For all shown experiments, we train with multiple seeds for each task. At the beginning of each seed, we pretrain the models with 1000 samples which we collect by rolling out random actions. Afterwards, we evaluate the model every 10 thousand environment steps over 10 episodes and report the average reward. The total number of episodes depends on the complexity of the task. All hyperparameters used in our experiments are summarized in Table II.

Parameter	Setting
Batch size	128
Replay buffer capacity	80000
Discount $\gamma$	0.99
Hidden dimension	1024
Curious exploration probability $p_{c}$	0.2
Observation size	$84\times 84\times 3$
Frames stacked	3
Critic learning rate	$10^{-3}$
Critic target update frequency	2
Critic soft target update rate $\tau$	0.01
Actor learning rate	$10^{-3}$
Actor update frequency	2
Actor log std bounds	[-10, 2]
Autoencoder learning rate	$10^{-3}$
Decoder update frequency	1
Temperature learning rate	$10^{-4}$
Init temperature	0.1

TABLE II: The hyperparameters used in our experiments.

Appendix B Additional Results

Here we show the exact values obtained for the SRL error visitation experiment in section V-B. These values were roughly illustrated in figure 2 and exactly shown in Table III.

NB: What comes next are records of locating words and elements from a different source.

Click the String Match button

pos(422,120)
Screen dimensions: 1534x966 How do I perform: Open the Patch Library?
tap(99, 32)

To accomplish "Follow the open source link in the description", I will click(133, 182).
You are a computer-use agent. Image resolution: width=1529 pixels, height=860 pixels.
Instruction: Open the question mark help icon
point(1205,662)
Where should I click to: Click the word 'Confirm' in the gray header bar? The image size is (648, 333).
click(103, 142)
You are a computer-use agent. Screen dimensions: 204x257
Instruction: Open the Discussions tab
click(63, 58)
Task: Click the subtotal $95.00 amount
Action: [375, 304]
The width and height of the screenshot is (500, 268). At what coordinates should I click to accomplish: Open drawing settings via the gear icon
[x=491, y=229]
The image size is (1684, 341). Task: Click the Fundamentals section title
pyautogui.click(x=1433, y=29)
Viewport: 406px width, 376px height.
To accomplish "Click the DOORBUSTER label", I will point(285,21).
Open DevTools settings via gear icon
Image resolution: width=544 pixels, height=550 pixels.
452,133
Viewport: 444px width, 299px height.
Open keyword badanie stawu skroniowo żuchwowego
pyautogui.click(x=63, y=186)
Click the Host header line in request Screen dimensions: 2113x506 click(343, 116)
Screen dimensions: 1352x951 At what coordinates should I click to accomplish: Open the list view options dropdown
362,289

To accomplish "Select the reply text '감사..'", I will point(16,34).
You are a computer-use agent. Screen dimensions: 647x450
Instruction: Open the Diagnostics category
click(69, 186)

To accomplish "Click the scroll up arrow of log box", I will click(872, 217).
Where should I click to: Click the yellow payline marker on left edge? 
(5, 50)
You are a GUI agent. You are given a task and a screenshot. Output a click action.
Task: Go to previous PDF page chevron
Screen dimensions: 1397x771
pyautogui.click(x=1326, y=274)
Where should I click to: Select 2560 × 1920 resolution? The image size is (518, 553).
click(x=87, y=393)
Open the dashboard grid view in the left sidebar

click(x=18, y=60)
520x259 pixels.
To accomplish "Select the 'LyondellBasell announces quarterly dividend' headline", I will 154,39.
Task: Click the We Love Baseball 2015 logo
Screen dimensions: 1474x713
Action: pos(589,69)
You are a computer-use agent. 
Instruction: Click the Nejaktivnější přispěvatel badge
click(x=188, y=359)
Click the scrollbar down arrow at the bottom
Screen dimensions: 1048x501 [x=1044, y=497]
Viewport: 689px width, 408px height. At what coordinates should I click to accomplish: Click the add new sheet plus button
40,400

method/env	Vals	random	sac_ae	cure
reacher_easy	Min	0.0001	0.0001	0.0390
	Mean	0.0002	0.0004	0.0399
	Max	0.0003	0.0007	0.0424
ball_in_cup	Min	0.0005	0.0003	0.0762
	Mean	0.0006	0.0005	0.0774
	Max	0.0008	0.0007	0.0783
cartpole_swingup	Min	0.0002	0.0002	0.0531
	Mean	0.0002	0.0002	0.0540
	Max	0.0003	0.0003	0.0548
finger_spin	Min	0.0002	0.0004	0.0755
	Mean	0.0003	0.0012	0.0766
	Max	0.0004	0.0015	0.0774
finger_turn_easy	Min	0.0003	0.0003	0.0749
	Mean	0.0004	0.0005	0.0759
	Max	0.0006	0.0008	0.0769
reacher_hard	Min	0.0002	0.0002	0.0393
	Mean	0.0003	0.0004	0.0397
	Max	0.0008	0.0006	0.0404

TABLE III: Mean, minimum and maximum SRL error encountered per step when using three different agents on six deepmind control suite tasks.